People always say that time flies, but really, it's more like time disappears. I ran into a friend the other day (who I hadn't seen in a year since I was studying abroad) and he described the passing of time in a unique, subjective way. He said, "thinking back to when I last saw you at the end of sophomore year, now that I see you again, I feel like we're still sophomores. Can you believe that we're seniors already?"

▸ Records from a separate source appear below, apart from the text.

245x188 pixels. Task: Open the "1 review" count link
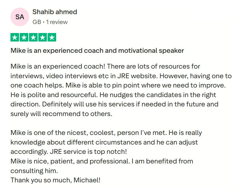[57, 22]
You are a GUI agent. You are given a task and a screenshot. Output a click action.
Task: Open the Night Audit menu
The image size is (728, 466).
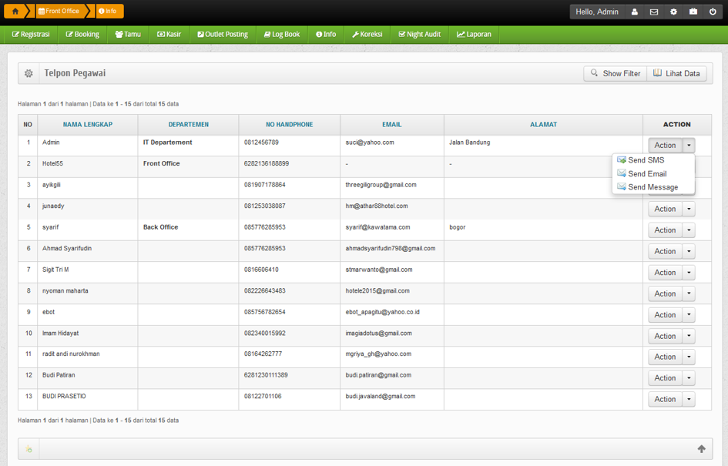[x=420, y=35]
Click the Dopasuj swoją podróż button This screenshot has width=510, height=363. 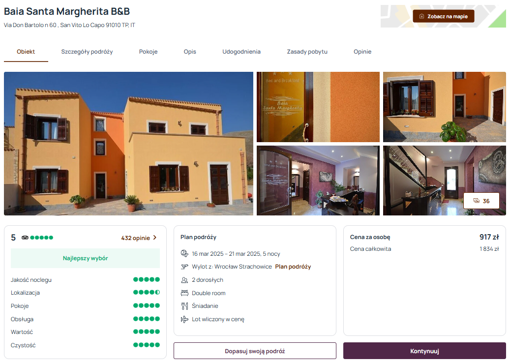(x=255, y=351)
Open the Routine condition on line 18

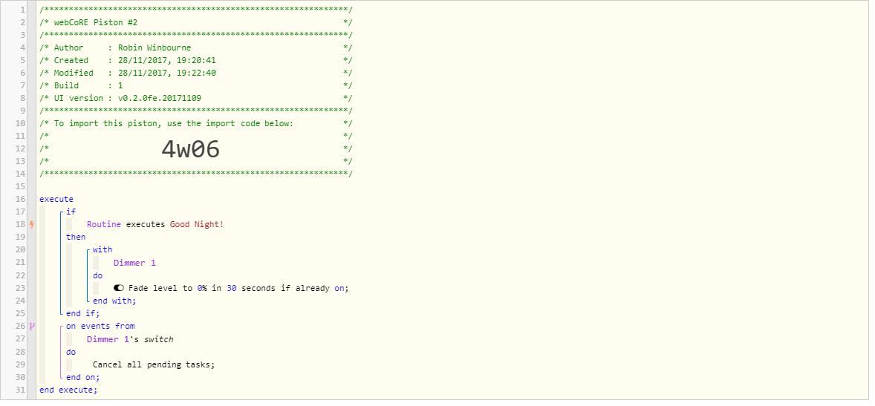pyautogui.click(x=155, y=224)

Truthfully, I am still wrapping my mind around the fact that it's going to be my last year at Davidson. It feels like it was only this morning when I flew to Charlotte from Beijing and my American host family drove me to campus to meet the then International Student Advisor, Jennifer Glass. I can still feel the fear I had of starting college - what if I wouldn't like the red brick buildings? What if I wouldn't make any friends? What if my professors weren't friendly and patient? Looking back, these were all valid fears, but they are all gone now. I can't quite pinpoint the moment that I fell in love with all the red buildings intertwined with green nature on campus, the moment I could no longer count on my fingers the number of friends I had, and the moment I realized that professors were actually just grown-up, more-experienced students.
As a 17-year-old freshly out of high school, I thought college would be four long years of hard work. As it turns out, it was more like a few minutes of hardcore fun. People talk about how you don't realize how fast good times are going by and how you take many things in life for granted. Somehow, I never thought that college could be so good and carefree that it would only feel like a blink of an eye.
Now that I have to think about my future, job searching, providing for myself and so on, I'm starting to regret not grasping even tighter onto those moments when everything was so easy and fun. But I guess that's what makes life's good moments so enjoyable - the fact that you don't have to be holding onto anything, that you can just let go and live in the moment and all will be well.